The interview had two parts; consideration of the picture, and commenting on three dominant themes that emerged during the planning phase of the project. During the first part of the interview, participants were shown the early version of the rich picture and given time to study it. They were informed that it was a graphic of features, influences and stakeholders involved in Australian Genomics’ endeavour to introduce genomic medicine into routine care in Australia. They were given a pencil and encouraged to draw on the graphic to add, subtract or move items and to “think out loud” while doing so [28]. Specific questions asked were: Do you think this is an accurate representation of clinical genomics at the national level? Have we missed any components or stakeholders? Have we missed any interactions or influences?

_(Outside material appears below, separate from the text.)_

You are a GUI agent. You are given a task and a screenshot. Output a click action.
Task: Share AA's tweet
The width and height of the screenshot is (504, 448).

During the second part of the interview, participants were asked about the three themes: (i) funding for genomic testing; (ii) how genomics necessitates new ways of working; and iii) how genomic medicine can give rise to unpredicted or unintended consequences. These themes were identified from findings of the scoping and critical review of implementation, and previous interviews as issues that are strongly linked to the practice of genomics, have a high impact on implementation outcomes, and generate much discussion. Questions were open-ended, stating the theme (funding, new ways of working, and unintended or unpredictable consequences) then asking for the participants’ thoughts. Interviewees were not directly prompted to identify or discuss features of complexity such as feedback loops or interdependencies. Interview schedule is supplied as Additional file 1.
Analysis
Data from the first part of the recorded interviews together with the pictures the participants drew on and amended were used to further develop the rich picture; moving components around, adding interactions, feedback loops and barriers, or additional stakeholders. This was done by one researchers (HG) and then discussed and ratified by the larger team.

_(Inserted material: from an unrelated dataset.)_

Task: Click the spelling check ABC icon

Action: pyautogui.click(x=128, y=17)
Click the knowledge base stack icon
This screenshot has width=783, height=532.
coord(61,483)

We then interrogated the components and interactions within the resulting rich picture individually and collectively for evidence of complexity using a framework of features associated with CAS. The framework used was developed and adapted from our previous work in complex systems [3, 29,30,31]. Two researchers (HG and JL) undertook this work before discussion and refinement with the larger team. In the next step, the three themes of interest (mentioned above) from the second part of the recorded interviews were transcribed and analysed. Data was coded using the same framework of CAS features as used above. Coding was undertaken by three researchers (HG, EM and JL) and then discussed, refined and validated with the larger team (SB, HA, KC, LE, JB). Wherever possible, CAS features from the interviews were also added to the rich picture. This provided more detail and illustrative stories around components in the rich picture. The evidence gained from the study was compiled and ways we could leverage naturally emergent network phenomena and strategically drive useful outcomes were considered.
Ethics and governance
This work was funded by Australian Genomic Health Alliance and the Murdoch Children’s Research Institute. It received approval from Macquarie University Human Research Ethics Committee (Ref: 5201701186) and was endorsed as an Australian Genomics member activity by the executive.